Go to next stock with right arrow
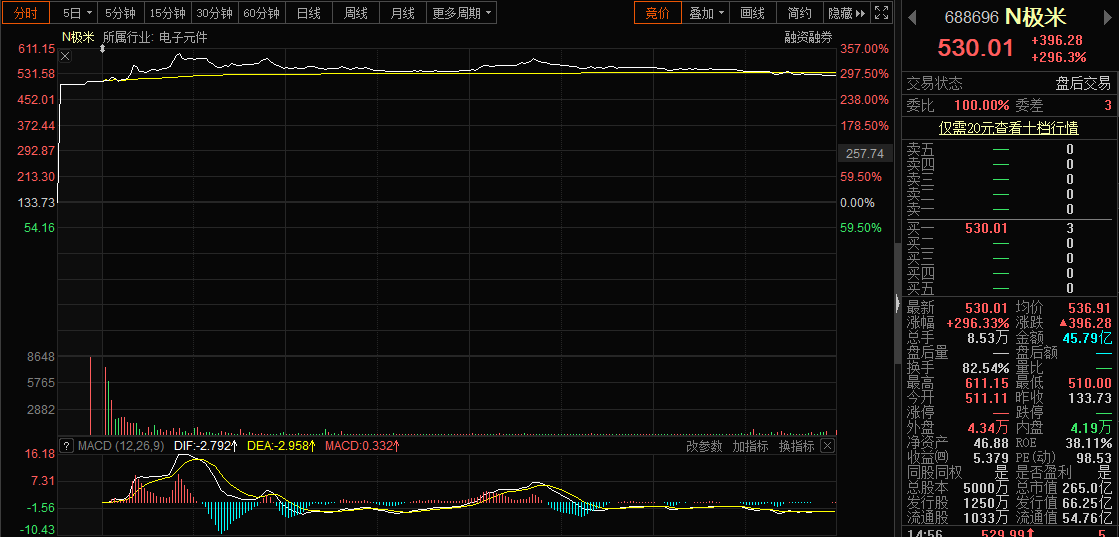1119x537 pixels. pyautogui.click(x=1110, y=17)
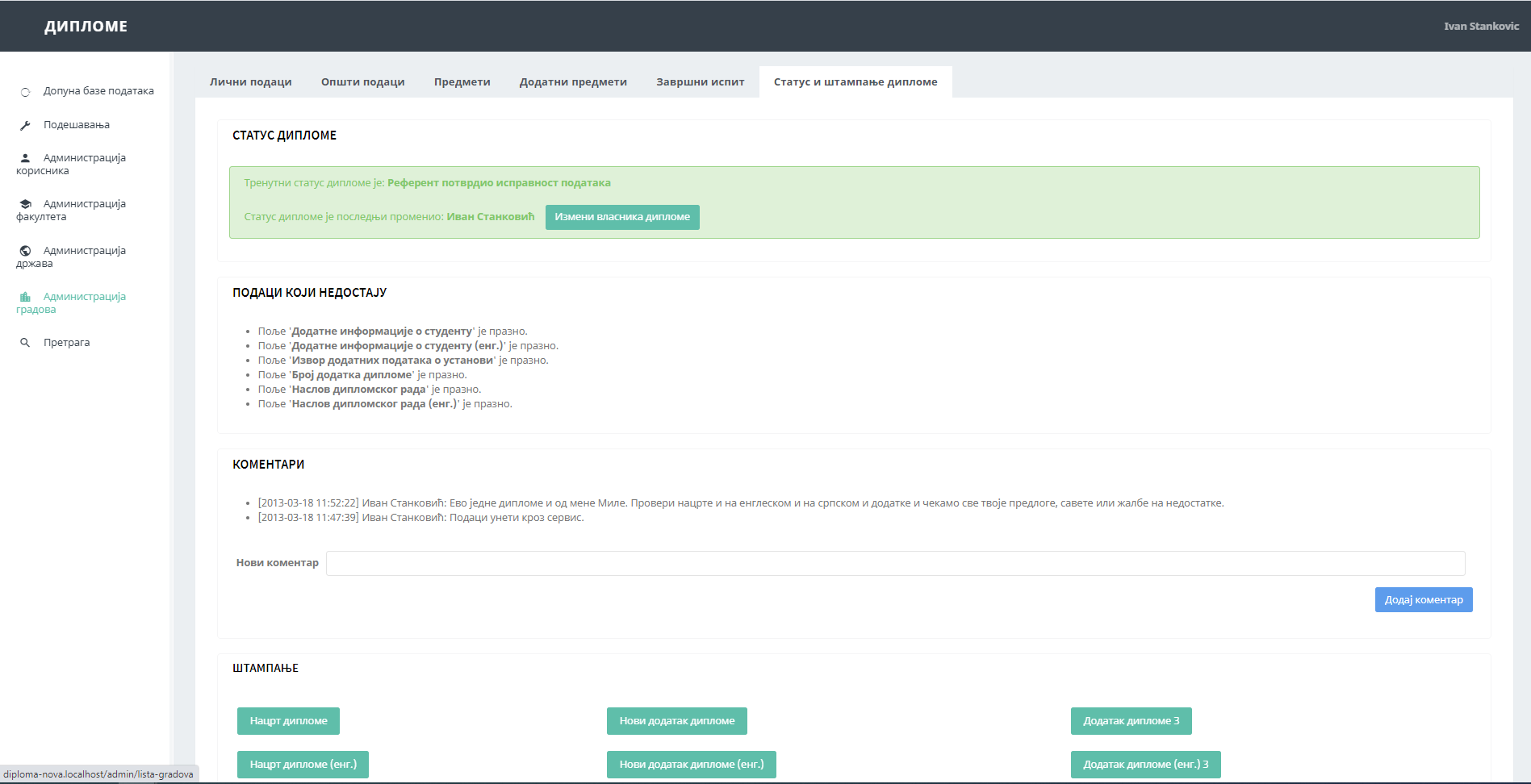Click the Додатак дипломе 3 button
The image size is (1531, 784).
tap(1131, 721)
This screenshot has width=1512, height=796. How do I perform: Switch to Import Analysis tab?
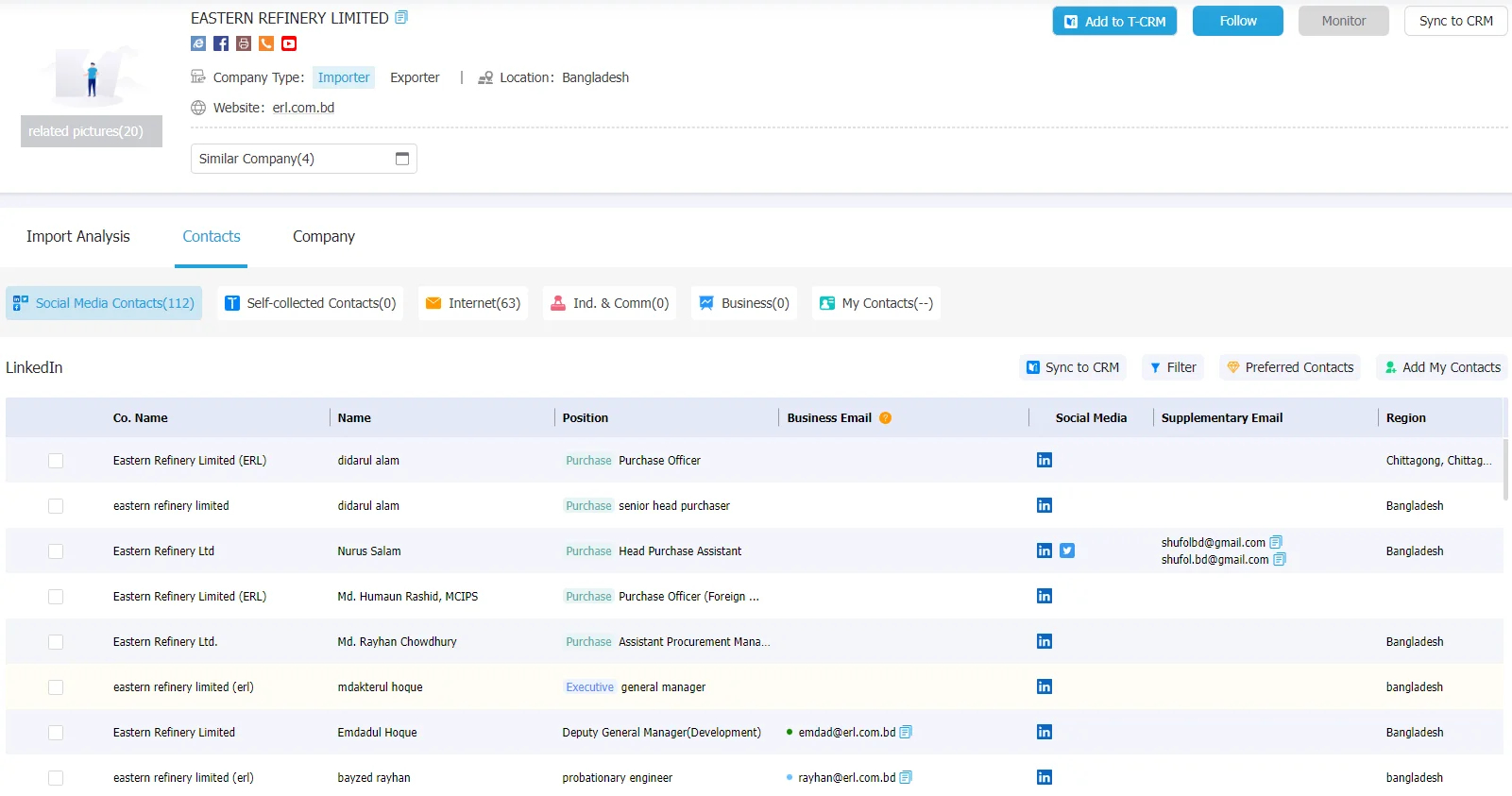point(78,236)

= = = = = = =

PROBLEM REQUIREMENTS
Everything in the material except the pictures should be restated word for word.

RESULT FOR THIS TASK
Go to next stock with right arrow
1119x537 pixels. pyautogui.click(x=1110, y=17)
Click the Додатак дипломе 3 button
The image size is (1531, 784).
tap(1131, 721)
This screenshot has width=1512, height=796. How do I perform: Switch to Import Analysis tab?
point(78,236)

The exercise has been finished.